#### [The problem]
Copy exactly the line containing "Collapse the sidebar with double-chevron icon" and all lines after it, through the last line of the material below; omit everything before it.

****************************************

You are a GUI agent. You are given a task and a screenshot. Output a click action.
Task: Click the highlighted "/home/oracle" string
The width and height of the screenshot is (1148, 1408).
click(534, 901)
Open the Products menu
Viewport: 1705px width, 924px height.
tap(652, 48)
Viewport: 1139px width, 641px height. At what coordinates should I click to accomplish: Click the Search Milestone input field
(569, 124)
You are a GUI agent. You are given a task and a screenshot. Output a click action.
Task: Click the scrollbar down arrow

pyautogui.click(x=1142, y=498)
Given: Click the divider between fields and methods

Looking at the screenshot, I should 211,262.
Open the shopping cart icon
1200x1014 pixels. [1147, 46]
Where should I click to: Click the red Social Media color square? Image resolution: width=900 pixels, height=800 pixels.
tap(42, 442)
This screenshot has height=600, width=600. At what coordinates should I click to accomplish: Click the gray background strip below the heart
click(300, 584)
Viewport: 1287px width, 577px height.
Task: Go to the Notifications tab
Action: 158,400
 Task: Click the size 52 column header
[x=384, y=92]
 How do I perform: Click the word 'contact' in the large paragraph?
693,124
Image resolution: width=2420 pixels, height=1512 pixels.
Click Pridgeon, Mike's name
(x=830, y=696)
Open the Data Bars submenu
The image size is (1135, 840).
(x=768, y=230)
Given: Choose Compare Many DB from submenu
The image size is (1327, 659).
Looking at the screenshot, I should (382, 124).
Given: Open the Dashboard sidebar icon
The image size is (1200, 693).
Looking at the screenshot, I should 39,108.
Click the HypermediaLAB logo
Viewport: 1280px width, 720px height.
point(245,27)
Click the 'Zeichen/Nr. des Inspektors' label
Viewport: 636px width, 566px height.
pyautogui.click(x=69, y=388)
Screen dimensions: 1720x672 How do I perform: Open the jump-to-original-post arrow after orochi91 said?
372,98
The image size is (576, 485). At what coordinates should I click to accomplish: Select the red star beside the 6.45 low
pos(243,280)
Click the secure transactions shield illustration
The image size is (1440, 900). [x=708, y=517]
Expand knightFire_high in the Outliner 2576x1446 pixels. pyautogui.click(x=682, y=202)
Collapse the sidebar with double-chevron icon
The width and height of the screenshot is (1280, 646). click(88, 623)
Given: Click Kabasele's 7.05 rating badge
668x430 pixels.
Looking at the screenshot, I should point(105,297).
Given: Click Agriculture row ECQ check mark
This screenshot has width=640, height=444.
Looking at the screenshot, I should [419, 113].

****************************************

#### [Solution below]
Collapse the sidebar with double-chevron icon
The width and height of the screenshot is (1280, 646). click(88, 623)
Given: Click Kabasele's 7.05 rating badge
668x430 pixels.
Looking at the screenshot, I should point(105,297).
Given: Click Agriculture row ECQ check mark
This screenshot has width=640, height=444.
Looking at the screenshot, I should [419, 113].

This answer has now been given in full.